It’s a pretty amazing morning out here in the real west. Clouds are rushing by; the one currently overhead is scattering snowflakes. A storm is coming in, and the wind is blowing pretty hard, but not always from the same direction. The snowflakes are doing more dancing in the air than landing on the ground. They are the kind my grandma described as “Mother nature is shaking out her featherbed.” For the most part, the sky is blue, but where it’s not, it’s silver. It’s beautiful. ❤
In other news, the blessed Bike to Nowhere broke yesterday. I knew it was headed that way and now it’s arrived. For me that’s semi-catastrophic. My Airdyne is the tool that has kept pain from a bad hip at bay; it’s kept me strong and ambulatory; I credit it with my being able to walk 2 miles with dogs and cane and enjoy the experience. I need it. I have to replace it.

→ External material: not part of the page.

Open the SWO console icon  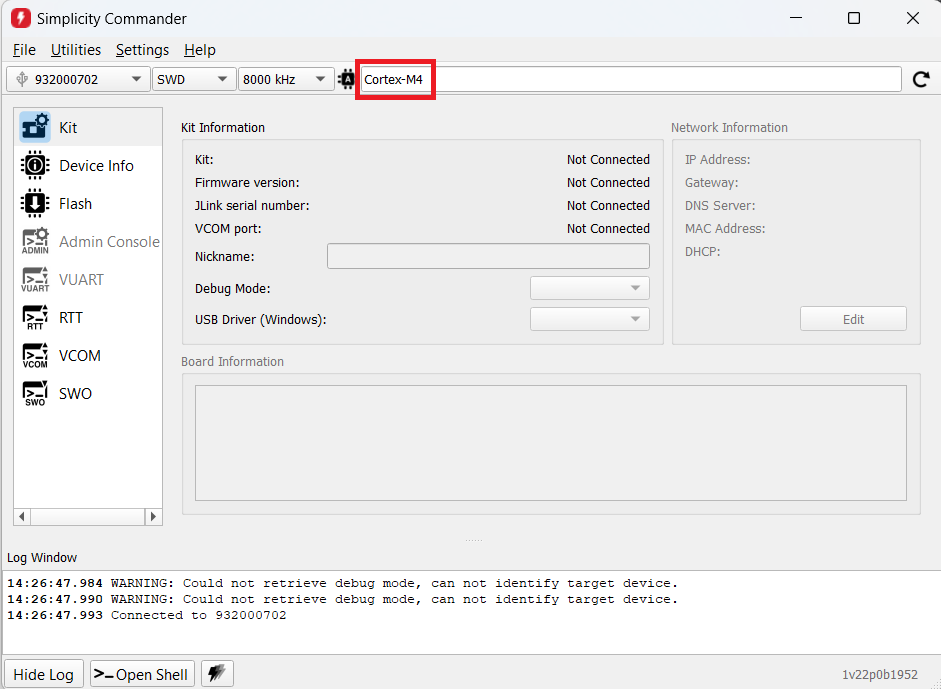(x=35, y=394)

Naturally, I began my search on Amazon. I saw HUNDREDS of exercise bikes and evaluated several different types. I saw that, for me, there’s no compromise. I don’t care about it having a “small footprint” or being “virtually silent” or “folding away to give you space” or “numerous computer read outs — pulse, heart-rate, distance, time, calories burned, Tarot Card reading, weather forecast.” I turned my attention exclusively to Airdynes. I learned a lot about the new iteration of the Airdyne (and about the bike I already own) essentially that it breaks, repairs are iffy and short-lived. A lot of the parts are plastic. People who’d owned it for a while gave it bad reviews; people who just bought it were in love with it. It’s served me well for 3 1/2 years of consistent use. That’s OK, but nowhere comparable to the original Airdyne.

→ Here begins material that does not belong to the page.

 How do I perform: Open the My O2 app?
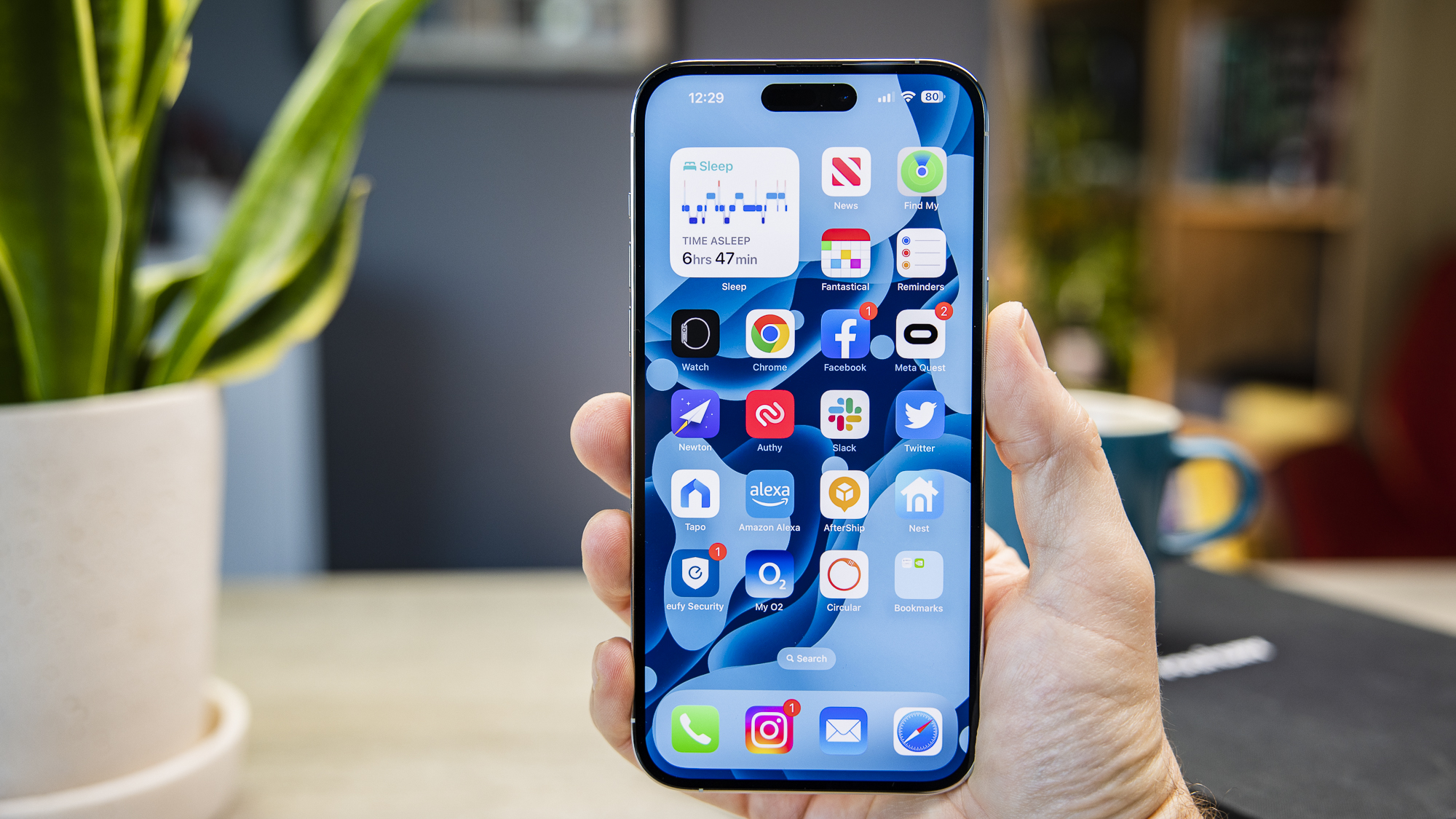tap(769, 584)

“Back in the day, things were built to last.”
Schwinn came out with this “bike” in the late 70’s and it was a simple, steel, chain-driven exercise bike with a huge front wheel that is a fan — the same principle of Airdynes today, in fact that’s what puts the “air” in Airdyne. The faster you ride, the more resistance you encounter — you go “up hill.” As your conditioning and strength improve, your workout responds by giving you an appropriate physical challenge. It’s brilliant.
The old bike is very sturdy. If it breaks it can be repaired just like a bike. It even has a (non-computerized) tachometer to tell you how far and how fast you are going. I had one in CA but didn’t move it here with me. I regret that almot daily, but I had no more space in my “U-boxes”.
What’s so great about the Airdyne? Ah… An article, “Schwinn Airdyne History” (yeah, it exists, I just found it) explains:
The Airdyne also engaged a person’s upper body in the exercise with attached moving grip arms. The results: The rider was able to sit comfortably on a large padded seat, using large comfortable pedals against a steady resistance that engaged the arms and upper body and legs in a total cardio workout previously only available on higher-priced commercial gym equipment. (citation)
I looked at dozens of stationary bikes online last night. I even, nearly, bought an old Nordic Track ski machine. It was mental chaos and minor desperation.
Finally, I went on Craigslist for Colorado Springs and I found an old one in good shape for $200. The only challenge will be getting it home — but I think it will fit in the back of my Focus hatchback if I take off the arm pieces. If not? Plan B. I think there is usually a plan B.
It’s made me think of how we were “back then” (1978) and how we are now. The Airdyne still gives the same workout whether it’s the new iteration or the old. The differences are in appearance, how quiet it is (though the old Airdyne is not especially noisy), the computer features — stuff like that. In some ways our technology has improved our tools — I’d far rather use my MacBook Pro than the “Trash 80” my ex showed me so long ago, but honestly, except for research and the Internet, for what I do, I was pretty happy with an Apple IIe and over the moon with the Mac Classic. For that matter, it was often an adventure going to the library at my university and discovering answers.
Still, there’s a limit to how much time-travel I want to undertake. I’m not ready to go “off grid” except, maybe, intellectually…
Meanwhile, winter has arrived. The sky has gone gray. Snow is falling and I have a dental appointment at 2. My first concrete step toward hip surgery.